After more than a year of stalemate, during which the Conference on Disarmament (CD) did not establish any formal negotiating bodies, the Geneva-based forum on March 26 adopted a compromise work program establishing an ad hoc committee on negative security assurances. The 61 members failed, however, to address the most divisive issues facing the conference: nuclear disarmament and a fissile material production cutoff treaty.

The conference also agreed to appoint six, as-yet-unnamed special coordinators to seek members' views on the best ways to deal with the prevention of an arms race in outer space, anti-personnel landmines, transparency in armaments, the CD's agenda, expansion of CD membership, and improving the functioning of the conference. Between the end of its first session on March 27 and the beginning of the year's second session on May 11, the conference will determine who will fill the special coordinator positions and chair the ad hoc committee.

No negotiating committees or special coordinators were established to begin work on either nuclear disarmament or a fissile material cutoff treaty, though a provision calling for the conference president to pursue "intensive consultations" on cessation of the nuclear arms race and nuclear disarmament topped the work program. Egypt, India, Pakistan and Syria reiterated that nuclear disarmament would remain their priority in the CD, while U.S. Ambassador Robert Grey, addressing the conference on March 26, highlighted the disarmament and non-proliferation benefits of a fissile material production ban and called it "ripe for negotiation."

Within the negative security assurances ad hoc committee, CD members are to negotiate "effective international arrangements to assure non-nuclear-weapon states against the use or threat of use of nuclear weapons." However, concluding a legally binding agreement will prove difficult as Canada and South Africa did not support the work program, but only chose not to oppose it.

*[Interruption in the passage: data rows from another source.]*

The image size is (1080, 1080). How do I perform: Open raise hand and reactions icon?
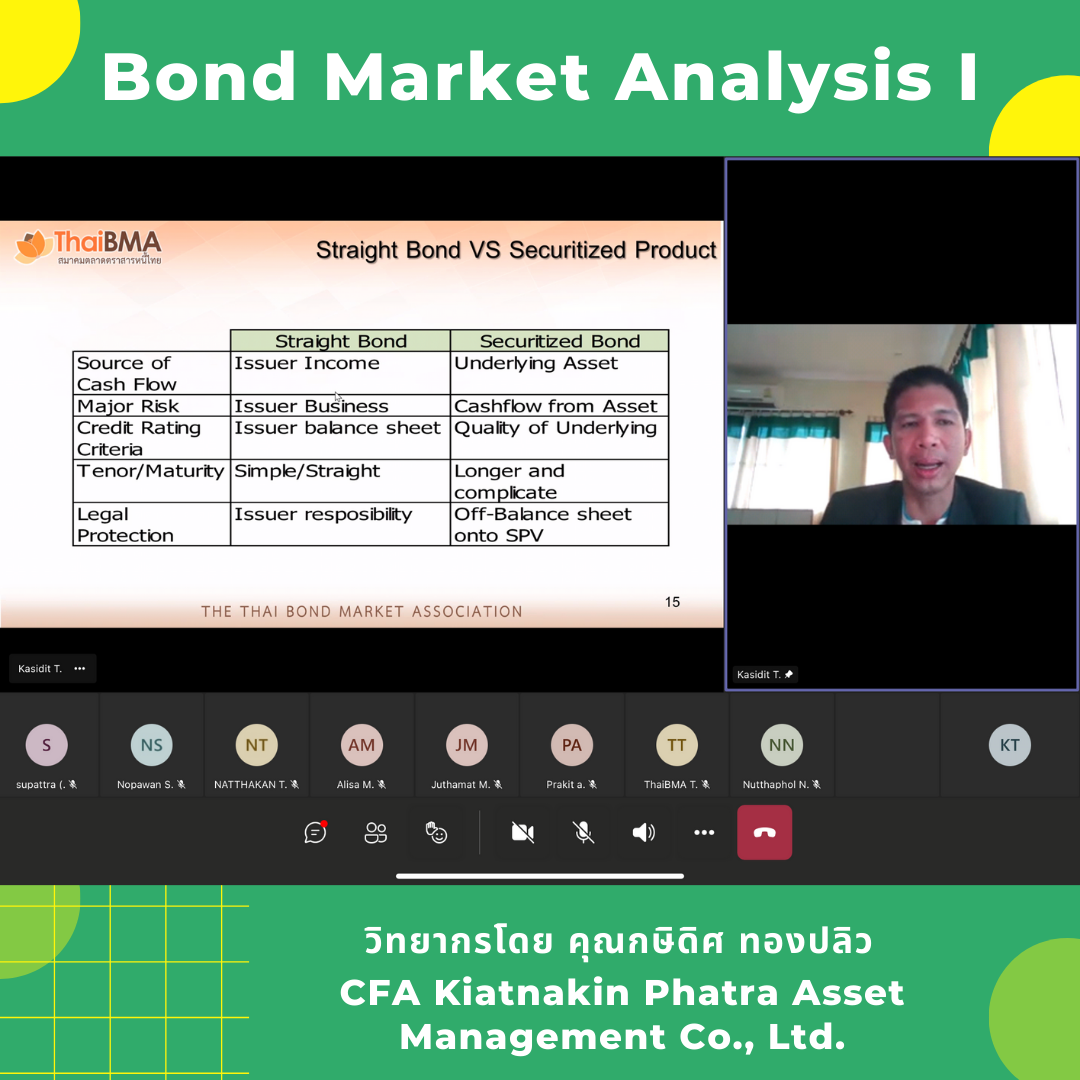437,832
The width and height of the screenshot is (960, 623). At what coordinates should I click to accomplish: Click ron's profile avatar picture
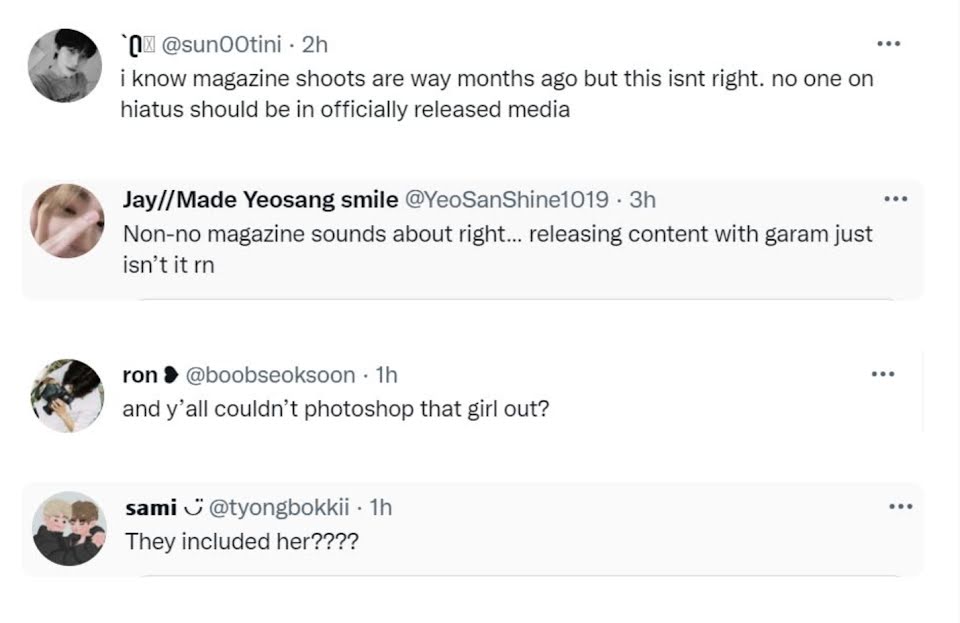(65, 395)
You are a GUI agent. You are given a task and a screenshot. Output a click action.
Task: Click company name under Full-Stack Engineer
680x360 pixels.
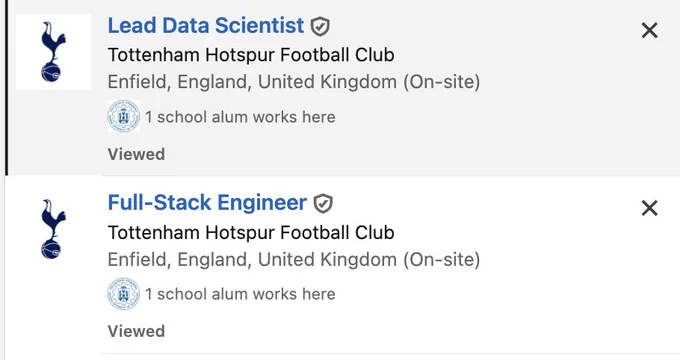click(x=251, y=233)
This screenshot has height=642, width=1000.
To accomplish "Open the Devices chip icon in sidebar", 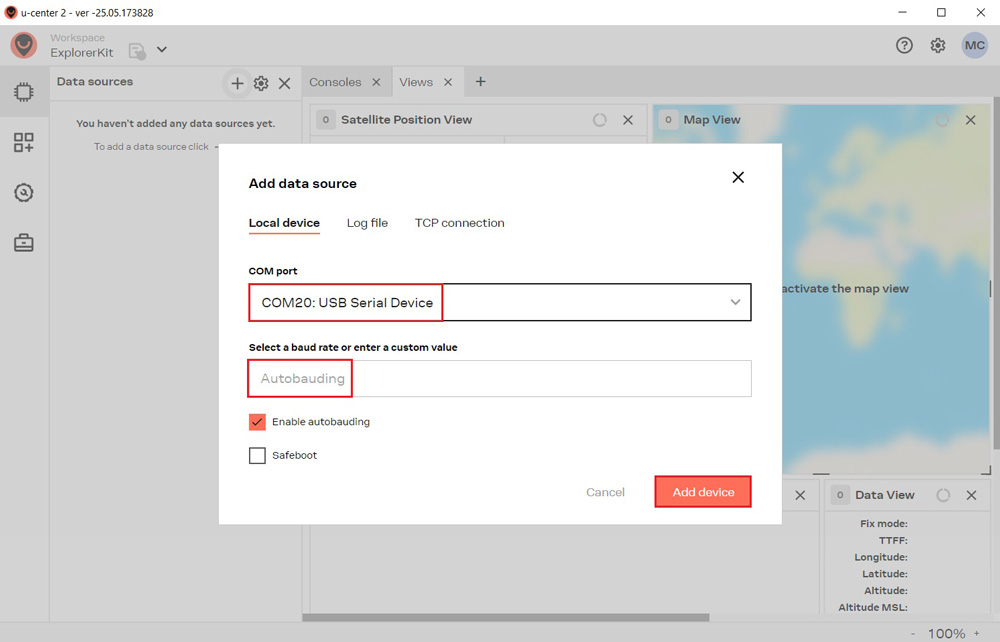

South Africa, which agreed not to exercise a veto for two years as a condition of joining the CD in June 1996, has stated that negative security assurances should be dealt with as part of the nuclear Non-Proliferation Treaty review process rather than at the CD.

At plenary meetings earlier this year, Canada and France voiced reservations with establishing an ad hoc committee on negative security assurances, questioning what could be accomplished. Also expressing skepticism, a U.S. official said, "[T]here exists no sufficient common view for the ad hoc committee to negotiate a treaty on negative security assurances."

While calling for unconditional negative security assurances, the Chinese CD ambassador, Li Changhe, on March 12 said that negative secrity assurances should "include the commitment by nuclear-weapon states to no-first-use of nuclear weapons against each other." Moreover, the foreign minister of Pakistan, Gohar Ayub Khan, in a March 19 statement to the CD said that within a negative security assurances ad hoc committee, members should seek a "disavowal of recently propounded doctrines of possible nuclear use against non-nuclear states." Neither commitment will likely be acceptable to the other nuclear-weapon states.